During the course of this study, we examined the positioning of cortical granules and microvilli relative to fenestrae in the actin layer. We found that cortical granules were rarely seen in fenestrae of unfertilized oocytes, but upon sperm binding or fusion, many of them migrated into fenestrae to establish close proximity to the plasma membrane while others appeared to penetrate interstitial regions directly. The distribution of microvilli in the actin layer was most easily observed by STED microscopy which revealed that in fenestrae, the ‘actin layer’ appeared as a relatively thin, flat layer with few microvilli. In contrast, the interstitial regions exhibited a thicker actin layer with accumulations of amorphous f-actin on its outer surface from which a dense array of microvilli extend. This arrangement has implications for sperm-egg interaction and potentially for gamete fusion as described below.

β-catenin is a signaling protein abundant in the oocyte cortex, co-localizing with the actin layer in the microvillar zone (Takezawa et al., 2011) and undergoing tyrosine phosphorylation at the MII stage (Ohsugi et al., 1999). Through the use of confocal immunofluorescence microscopy, we demonstrate that β-catenin is not uniformly distributed in the cortex but instead is concentrated in the interstitial regions between fenestrae while the fenestrae themselves exhibit low, near background levels of β-catenin. F-actin was found to co-localize with β-catenin as previously described (Takezawa et al., 2011), although we also observed significant β-catenin at the base of microvilli. Since the interstitial regions are rich in f-actin, microvilli, and β-catenin, it is interesting to speculate that they provide ideal sites for tethering E-cadherin/β-catenin complexes (Ohsugi et al., 1999) and potentially serve to transduce outside signals initiated by sperm binding or gamete fusion. In fenestrae, the paucity of microvilli and the low amount of β-catenin and actin may confer more flexibility to the overlying PM. Jegou and co-workers (Jégou et al., 2011) proposed that a flexible region of cytoskeleton could tightly conform to the sperm surface creating a strong “S” type adhesion where the two PMs could remain in direct contact long enough to allow fusion to occur. This hypothesis would suggest that sperm have a greater chance of successful fusion by binding to regions of oocyte PM overlying fenestrae rather than interstitial regions between fenestrae. In fact, the case may be that the oocyte cortex is designed to supply both environments. As seen in Figures 3A,D, sperm may establish stable binding through contact with an interstitial region, yet still overlap a fenestra where the actin layer is thinner and flat. While speculative, there is reason to compare the cortical stiffness, abundance of sperm binding proteins, and frequency of sperm-egg fusion events in PM overlying actin layer fenestrae vs. interstitial regions.
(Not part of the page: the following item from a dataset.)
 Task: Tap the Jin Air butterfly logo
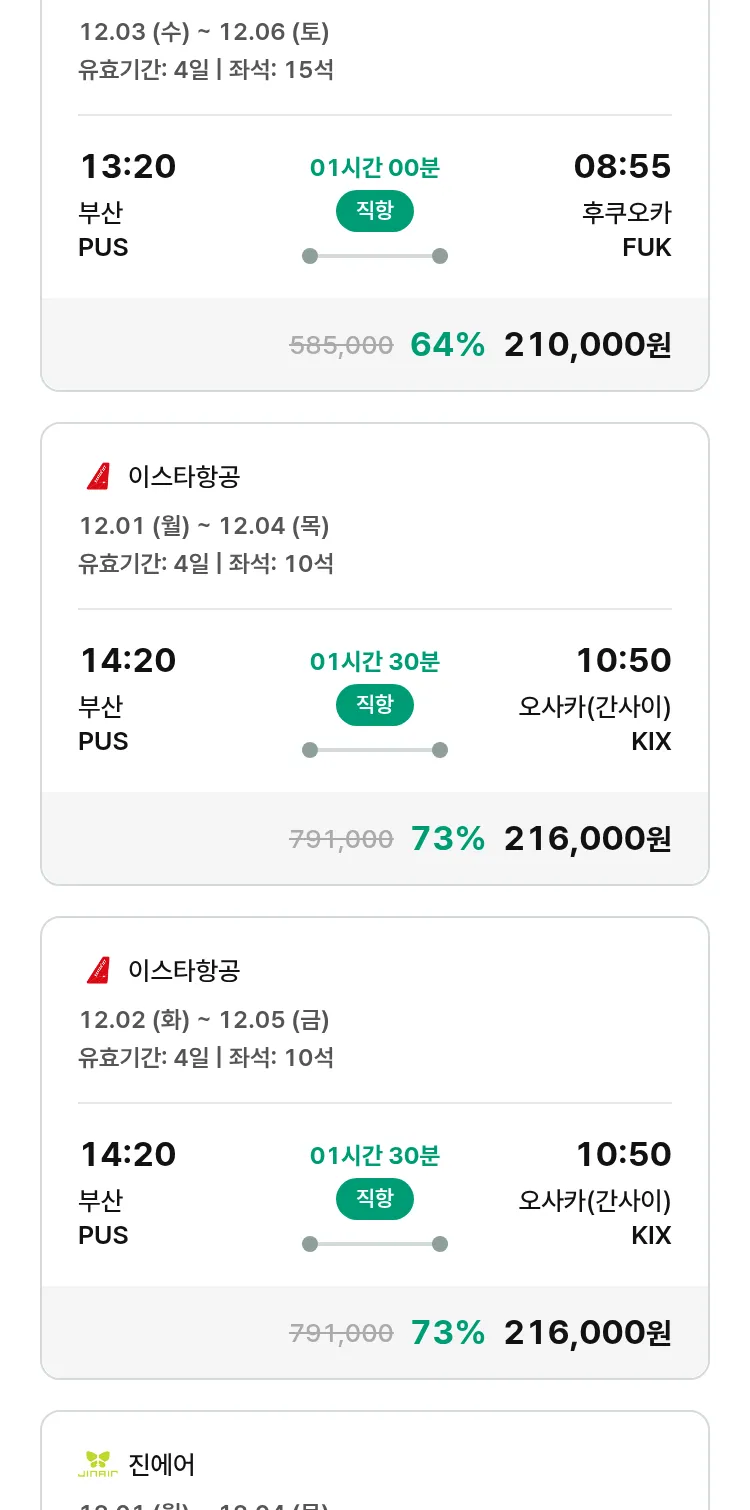tap(98, 1465)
Rho A is expressed mainly in the cortex of sea urchin and porcine oocytes (Covián-Nares et al., 2004; Zhang et al., 2014), and here we present confocal images demonstrating Rho A localization to the cytoplasmic side of the cortical actin layer in the mouse oocyte. The distribution of Rho A was polarized with the highest concentration occurring in the microvillar zone of the cortex. Most of the larger Rho A aggregates were localized below actin fenestrae and exhibited no physical interaction with β-catenin. Rho A has been implicated in cortical granule migration during oocyte maturation in sea urchins (Covián-Nares et al., 2004), and one might speculate that it could direct movement of cortical granules to fenestrae in the mouse oocyte. Given the complexity of the cortical actin layer, it is appropriate to propose functional differences between fenestrae and interstitial regions of cortex and between the inner and outer sides of the actin layer.